The international organizations are completely impotent (except, to some degree, NATO), as the United Nations operates a completely ineffectual peace effort in Syria on behalf of the 89 percent of Syrians not part of the Alawite terrorocracy, and the IMF makes chirpy noises, apparently prompted by its leader’s relief at no longer being the French finance minister rather than by any discernible silver lining in the heavy economic clouds enshrouding almost the whole world.

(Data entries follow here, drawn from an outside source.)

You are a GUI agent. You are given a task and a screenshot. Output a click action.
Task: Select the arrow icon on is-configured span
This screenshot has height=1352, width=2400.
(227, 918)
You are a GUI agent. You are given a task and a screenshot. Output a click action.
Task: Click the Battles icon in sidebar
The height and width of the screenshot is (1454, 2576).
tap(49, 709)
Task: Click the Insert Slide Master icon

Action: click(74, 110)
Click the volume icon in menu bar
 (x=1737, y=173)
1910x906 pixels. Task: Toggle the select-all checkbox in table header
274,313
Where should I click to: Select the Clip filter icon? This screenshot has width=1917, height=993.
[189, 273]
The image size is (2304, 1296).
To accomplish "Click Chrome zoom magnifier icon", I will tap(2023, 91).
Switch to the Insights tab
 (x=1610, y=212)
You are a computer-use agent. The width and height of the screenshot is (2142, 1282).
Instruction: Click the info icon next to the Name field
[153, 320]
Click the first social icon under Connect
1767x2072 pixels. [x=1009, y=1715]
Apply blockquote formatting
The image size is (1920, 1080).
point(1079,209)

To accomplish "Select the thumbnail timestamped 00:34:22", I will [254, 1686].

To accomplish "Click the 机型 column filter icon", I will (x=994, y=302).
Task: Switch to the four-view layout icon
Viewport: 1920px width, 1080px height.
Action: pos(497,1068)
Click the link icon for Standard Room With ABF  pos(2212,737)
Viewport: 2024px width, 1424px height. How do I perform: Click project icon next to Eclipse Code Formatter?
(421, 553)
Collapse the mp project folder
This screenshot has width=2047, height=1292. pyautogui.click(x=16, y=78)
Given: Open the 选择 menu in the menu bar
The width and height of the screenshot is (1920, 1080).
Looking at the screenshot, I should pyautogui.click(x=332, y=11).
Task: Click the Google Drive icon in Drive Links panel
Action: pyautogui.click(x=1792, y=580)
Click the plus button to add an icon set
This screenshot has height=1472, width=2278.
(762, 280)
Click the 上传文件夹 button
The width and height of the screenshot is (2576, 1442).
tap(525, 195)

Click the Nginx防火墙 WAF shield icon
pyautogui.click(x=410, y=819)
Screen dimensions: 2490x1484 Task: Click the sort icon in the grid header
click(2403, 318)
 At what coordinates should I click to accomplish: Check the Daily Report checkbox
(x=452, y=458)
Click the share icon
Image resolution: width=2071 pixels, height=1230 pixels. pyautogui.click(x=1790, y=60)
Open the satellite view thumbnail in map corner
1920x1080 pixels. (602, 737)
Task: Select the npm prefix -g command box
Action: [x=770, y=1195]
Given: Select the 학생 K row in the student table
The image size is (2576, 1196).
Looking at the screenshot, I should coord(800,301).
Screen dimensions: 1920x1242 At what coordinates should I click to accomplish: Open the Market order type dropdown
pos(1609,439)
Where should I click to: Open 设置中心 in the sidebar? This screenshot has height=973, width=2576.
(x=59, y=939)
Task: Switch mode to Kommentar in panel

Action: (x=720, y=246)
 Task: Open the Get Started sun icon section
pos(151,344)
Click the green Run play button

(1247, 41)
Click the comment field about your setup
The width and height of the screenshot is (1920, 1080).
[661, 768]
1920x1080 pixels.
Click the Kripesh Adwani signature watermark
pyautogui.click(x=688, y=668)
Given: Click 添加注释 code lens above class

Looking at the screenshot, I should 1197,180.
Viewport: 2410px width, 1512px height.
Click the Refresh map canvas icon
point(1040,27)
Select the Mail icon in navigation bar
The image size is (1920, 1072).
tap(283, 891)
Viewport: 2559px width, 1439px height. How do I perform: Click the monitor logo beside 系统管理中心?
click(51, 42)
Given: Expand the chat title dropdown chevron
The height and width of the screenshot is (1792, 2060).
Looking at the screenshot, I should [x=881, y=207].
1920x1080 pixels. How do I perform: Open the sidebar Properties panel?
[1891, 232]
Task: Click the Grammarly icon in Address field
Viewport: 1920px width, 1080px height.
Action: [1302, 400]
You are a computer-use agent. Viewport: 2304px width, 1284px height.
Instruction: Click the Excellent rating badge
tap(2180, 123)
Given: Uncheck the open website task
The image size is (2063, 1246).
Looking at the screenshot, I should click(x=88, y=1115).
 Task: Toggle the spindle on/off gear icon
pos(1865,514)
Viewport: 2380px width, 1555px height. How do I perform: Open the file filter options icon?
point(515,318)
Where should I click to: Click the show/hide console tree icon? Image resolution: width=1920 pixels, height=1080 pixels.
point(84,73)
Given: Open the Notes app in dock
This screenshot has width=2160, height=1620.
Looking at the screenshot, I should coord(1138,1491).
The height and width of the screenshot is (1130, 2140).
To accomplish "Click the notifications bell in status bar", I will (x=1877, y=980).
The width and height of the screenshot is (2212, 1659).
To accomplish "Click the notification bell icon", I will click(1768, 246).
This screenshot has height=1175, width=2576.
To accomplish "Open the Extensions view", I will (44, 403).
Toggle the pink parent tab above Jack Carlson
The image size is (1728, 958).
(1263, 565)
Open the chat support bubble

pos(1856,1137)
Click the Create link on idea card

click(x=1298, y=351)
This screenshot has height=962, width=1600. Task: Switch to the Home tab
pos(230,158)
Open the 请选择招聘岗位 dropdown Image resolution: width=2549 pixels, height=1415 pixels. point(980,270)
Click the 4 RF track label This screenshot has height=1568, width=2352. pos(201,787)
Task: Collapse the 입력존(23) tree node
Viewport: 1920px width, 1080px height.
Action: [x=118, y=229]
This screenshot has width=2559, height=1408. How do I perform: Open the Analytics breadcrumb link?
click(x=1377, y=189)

It is not as grave a state of affairs as obtained in the late Thirties, but has many similar characteristics. Almost all major countries are propelled by bad policies to inevitably bad ends; the United States was the exception then, Germany is now. There are not Satanically destructive figures at the head of great nations or factions, as Hitler, Stalin, and Mao were then, but nor is Angela Merkel capable of or interested in playing the role of Franklin D. Roosevelt — rallying the forces of democracy and social justice in the whole world, and leading resistance to aggression. Germany has neither the geopolitical weight nor moral authority of Roosevelt’s America, nor Frau Merkel the galvanizing magnetism of FDR, but in the thin gruel of the world’s principal current leaders, she is the best we have. Her people, ashamed of the belligerency of their forefathers, distracted by cranky old pacifists like Günter Grass, are in a liaison dangereuse with an absurd and wildly implausible Teutonic pacifism, but the leadership-thirsty world must take such guidance from ostensible authority as it can find, and the leaders of most of the other major countries don’t deserve an audience, and, fortunately, are not receiving much of one.

But also in the Thirties, there were voices of dissent in Britain and France (dissent was not possible in Germany, Italy, Japan, or the USSR), and Winston Churchill and Charles de Gaulle were available, when the call came, very late, to recover the martial aptitudes of olden time, rebuild their nationalities, and join Roosevelt and his successors in securing the victory of Western civilization. The U.S. Republicans may yet develop some of this in what seems at this point a close election. Merkel will hold Europe’s clay feet to the fire, and we are threatened only by our own lassitude, not by fire-breathing monsters at the head of hundreds of jack-booted divisions and huge air and submarine fleets, as we were 75 years ago. And the solution to our problems is just as obvious and not as grim as it was in the Thirties. But what was widely announced as the benign end of historical evolution, when the Iron Curtain came down, has become a dismal and sobering farce.